(Provided entries)
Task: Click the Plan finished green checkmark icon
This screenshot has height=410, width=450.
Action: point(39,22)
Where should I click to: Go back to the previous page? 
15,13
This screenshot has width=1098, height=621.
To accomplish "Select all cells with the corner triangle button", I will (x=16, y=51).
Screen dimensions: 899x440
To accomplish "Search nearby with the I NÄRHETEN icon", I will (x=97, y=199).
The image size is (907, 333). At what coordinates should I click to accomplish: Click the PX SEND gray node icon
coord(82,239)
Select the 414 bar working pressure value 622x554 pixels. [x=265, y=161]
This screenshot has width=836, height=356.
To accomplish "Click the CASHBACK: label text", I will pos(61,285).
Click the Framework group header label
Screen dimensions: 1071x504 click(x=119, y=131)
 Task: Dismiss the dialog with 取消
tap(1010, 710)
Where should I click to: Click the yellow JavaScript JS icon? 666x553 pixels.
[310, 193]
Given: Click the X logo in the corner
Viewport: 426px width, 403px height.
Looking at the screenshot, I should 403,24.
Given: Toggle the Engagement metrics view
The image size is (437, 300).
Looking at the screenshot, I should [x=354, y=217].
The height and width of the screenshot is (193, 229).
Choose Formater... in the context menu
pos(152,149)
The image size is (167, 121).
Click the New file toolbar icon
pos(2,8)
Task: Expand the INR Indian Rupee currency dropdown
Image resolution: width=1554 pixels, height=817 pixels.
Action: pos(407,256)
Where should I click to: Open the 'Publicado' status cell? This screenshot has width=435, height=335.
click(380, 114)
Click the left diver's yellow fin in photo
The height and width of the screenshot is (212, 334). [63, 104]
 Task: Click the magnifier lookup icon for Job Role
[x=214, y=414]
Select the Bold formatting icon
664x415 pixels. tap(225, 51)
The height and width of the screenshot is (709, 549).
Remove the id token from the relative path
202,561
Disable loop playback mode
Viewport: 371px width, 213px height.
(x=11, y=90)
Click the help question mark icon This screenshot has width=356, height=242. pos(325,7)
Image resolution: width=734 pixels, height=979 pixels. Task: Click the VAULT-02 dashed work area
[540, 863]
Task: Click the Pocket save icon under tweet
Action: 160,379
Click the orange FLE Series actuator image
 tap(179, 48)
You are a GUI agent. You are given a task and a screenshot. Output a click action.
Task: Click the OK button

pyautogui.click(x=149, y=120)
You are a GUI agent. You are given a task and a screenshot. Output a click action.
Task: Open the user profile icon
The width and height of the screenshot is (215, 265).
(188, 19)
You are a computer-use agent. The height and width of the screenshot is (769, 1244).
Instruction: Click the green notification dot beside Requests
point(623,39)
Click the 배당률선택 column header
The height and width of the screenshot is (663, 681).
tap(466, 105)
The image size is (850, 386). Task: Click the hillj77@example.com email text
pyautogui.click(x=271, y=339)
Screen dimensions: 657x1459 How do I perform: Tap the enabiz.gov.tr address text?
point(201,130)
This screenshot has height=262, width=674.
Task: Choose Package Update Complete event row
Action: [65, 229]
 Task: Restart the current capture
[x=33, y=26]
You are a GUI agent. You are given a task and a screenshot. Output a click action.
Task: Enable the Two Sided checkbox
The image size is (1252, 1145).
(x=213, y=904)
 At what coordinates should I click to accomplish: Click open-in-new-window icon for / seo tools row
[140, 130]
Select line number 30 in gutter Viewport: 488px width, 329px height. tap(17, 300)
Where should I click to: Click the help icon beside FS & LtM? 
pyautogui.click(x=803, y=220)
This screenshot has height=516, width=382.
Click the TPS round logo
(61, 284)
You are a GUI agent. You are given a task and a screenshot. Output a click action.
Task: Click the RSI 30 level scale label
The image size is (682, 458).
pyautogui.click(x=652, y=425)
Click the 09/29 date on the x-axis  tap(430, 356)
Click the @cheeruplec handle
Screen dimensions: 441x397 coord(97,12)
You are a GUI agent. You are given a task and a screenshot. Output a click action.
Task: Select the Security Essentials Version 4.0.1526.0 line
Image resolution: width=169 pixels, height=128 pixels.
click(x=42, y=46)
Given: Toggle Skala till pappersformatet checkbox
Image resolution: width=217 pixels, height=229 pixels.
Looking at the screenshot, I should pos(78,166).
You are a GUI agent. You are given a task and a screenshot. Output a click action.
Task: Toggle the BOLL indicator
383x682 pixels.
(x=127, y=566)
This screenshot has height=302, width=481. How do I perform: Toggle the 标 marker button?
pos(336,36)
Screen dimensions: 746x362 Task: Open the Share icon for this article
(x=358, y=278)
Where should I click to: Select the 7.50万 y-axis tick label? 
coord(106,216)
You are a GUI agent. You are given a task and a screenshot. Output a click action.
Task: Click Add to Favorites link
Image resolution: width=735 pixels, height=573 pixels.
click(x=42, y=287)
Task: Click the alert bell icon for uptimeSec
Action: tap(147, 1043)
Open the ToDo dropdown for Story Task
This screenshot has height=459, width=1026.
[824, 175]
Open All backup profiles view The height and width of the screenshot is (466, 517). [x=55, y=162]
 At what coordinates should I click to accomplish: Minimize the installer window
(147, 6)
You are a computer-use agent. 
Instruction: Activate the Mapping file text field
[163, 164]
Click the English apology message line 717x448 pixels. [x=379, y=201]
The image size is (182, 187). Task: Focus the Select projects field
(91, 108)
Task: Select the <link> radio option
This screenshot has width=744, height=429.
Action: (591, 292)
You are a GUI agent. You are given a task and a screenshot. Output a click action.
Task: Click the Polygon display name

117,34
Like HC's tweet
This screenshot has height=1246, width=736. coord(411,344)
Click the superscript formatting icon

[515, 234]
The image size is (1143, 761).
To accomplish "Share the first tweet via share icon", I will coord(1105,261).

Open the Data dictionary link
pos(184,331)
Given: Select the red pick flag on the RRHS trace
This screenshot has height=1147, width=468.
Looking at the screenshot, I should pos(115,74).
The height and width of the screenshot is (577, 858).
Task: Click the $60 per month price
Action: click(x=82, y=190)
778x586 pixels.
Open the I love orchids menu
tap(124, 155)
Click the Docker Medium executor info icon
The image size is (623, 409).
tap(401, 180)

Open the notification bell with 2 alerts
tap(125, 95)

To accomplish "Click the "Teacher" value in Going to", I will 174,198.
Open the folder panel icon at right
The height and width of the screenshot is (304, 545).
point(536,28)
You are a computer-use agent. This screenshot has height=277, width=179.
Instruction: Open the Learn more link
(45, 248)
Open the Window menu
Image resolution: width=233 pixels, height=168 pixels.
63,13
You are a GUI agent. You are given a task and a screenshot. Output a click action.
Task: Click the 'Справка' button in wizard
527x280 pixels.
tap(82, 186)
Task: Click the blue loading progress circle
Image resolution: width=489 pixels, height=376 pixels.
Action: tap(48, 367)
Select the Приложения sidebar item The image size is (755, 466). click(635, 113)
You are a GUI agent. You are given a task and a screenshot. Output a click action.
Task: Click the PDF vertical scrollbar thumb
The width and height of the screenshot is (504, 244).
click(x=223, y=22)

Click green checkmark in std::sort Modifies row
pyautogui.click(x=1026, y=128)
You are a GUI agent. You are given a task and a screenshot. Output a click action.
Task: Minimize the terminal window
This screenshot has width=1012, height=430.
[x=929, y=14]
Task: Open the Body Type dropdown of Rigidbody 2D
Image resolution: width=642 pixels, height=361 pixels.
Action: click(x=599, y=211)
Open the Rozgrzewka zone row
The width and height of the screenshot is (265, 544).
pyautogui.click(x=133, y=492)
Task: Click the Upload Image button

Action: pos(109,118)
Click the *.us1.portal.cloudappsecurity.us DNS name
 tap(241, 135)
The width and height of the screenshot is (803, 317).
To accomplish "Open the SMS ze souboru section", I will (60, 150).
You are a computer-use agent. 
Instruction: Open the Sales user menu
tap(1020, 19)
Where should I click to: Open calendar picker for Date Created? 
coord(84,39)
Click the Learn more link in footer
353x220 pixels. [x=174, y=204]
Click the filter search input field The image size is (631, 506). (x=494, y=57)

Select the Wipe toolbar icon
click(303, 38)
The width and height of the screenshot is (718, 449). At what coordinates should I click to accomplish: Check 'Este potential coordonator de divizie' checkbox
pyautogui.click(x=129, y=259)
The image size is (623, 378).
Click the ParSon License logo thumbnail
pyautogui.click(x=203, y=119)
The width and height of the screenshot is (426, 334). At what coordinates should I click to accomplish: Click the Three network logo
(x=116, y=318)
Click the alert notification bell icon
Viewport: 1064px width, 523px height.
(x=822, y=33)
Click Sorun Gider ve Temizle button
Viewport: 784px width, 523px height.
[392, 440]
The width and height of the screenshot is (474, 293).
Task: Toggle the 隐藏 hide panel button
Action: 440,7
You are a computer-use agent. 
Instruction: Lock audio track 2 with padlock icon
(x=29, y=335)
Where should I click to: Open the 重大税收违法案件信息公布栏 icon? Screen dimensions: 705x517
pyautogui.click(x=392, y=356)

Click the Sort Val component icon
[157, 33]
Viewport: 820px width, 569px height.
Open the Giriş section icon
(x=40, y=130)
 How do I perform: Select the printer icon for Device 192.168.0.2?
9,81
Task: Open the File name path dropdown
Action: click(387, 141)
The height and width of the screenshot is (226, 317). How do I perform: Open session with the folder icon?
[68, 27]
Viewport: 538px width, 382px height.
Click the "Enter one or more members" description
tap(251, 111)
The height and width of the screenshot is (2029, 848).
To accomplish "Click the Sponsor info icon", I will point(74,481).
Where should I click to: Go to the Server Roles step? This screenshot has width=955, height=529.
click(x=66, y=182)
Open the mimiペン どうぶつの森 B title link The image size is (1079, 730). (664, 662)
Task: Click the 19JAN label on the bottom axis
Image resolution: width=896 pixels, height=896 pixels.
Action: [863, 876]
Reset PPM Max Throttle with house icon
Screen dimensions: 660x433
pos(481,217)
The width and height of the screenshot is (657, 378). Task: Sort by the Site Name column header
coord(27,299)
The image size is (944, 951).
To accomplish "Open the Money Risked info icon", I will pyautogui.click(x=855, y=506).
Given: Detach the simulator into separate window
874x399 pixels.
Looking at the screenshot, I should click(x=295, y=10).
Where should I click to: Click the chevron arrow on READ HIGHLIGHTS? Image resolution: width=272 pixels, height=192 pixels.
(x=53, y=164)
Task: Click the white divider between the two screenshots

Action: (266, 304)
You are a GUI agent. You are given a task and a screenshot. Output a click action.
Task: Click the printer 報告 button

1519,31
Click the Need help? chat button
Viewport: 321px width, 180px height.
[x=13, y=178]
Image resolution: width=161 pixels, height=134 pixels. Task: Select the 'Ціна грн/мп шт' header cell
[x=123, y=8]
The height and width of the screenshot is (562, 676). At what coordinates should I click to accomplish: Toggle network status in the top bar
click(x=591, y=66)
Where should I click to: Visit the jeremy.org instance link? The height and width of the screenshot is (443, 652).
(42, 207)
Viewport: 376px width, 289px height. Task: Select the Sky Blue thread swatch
(End Provided entries)
▶ [Required work]: Once you find the line with "Where should I click to: Click the yellow" in the entries above, output it and each line after it up to and including the line with "The height and width of the screenshot is (709, 549).", and nothing else.

▶ [Reply]:
Where should I click to: Click the yellow JavaScript JS icon? 666x553 pixels.
[310, 193]
Given: Click the X logo in the corner
Viewport: 426px width, 403px height.
Looking at the screenshot, I should 403,24.
Given: Toggle the Engagement metrics view
The image size is (437, 300).
Looking at the screenshot, I should [x=354, y=217].
The height and width of the screenshot is (193, 229).
Choose Formater... in the context menu
pos(152,149)
The image size is (167, 121).
Click the New file toolbar icon
pos(2,8)
Task: Expand the INR Indian Rupee currency dropdown
Image resolution: width=1554 pixels, height=817 pixels.
Action: pos(407,256)
Where should I click to: Open the 'Publicado' status cell? This screenshot has width=435, height=335.
click(380, 114)
Click the left diver's yellow fin in photo
The height and width of the screenshot is (212, 334). [63, 104]
 Task: Click the magnifier lookup icon for Job Role
[x=214, y=414]
Select the Bold formatting icon
664x415 pixels. tap(225, 51)
The height and width of the screenshot is (709, 549).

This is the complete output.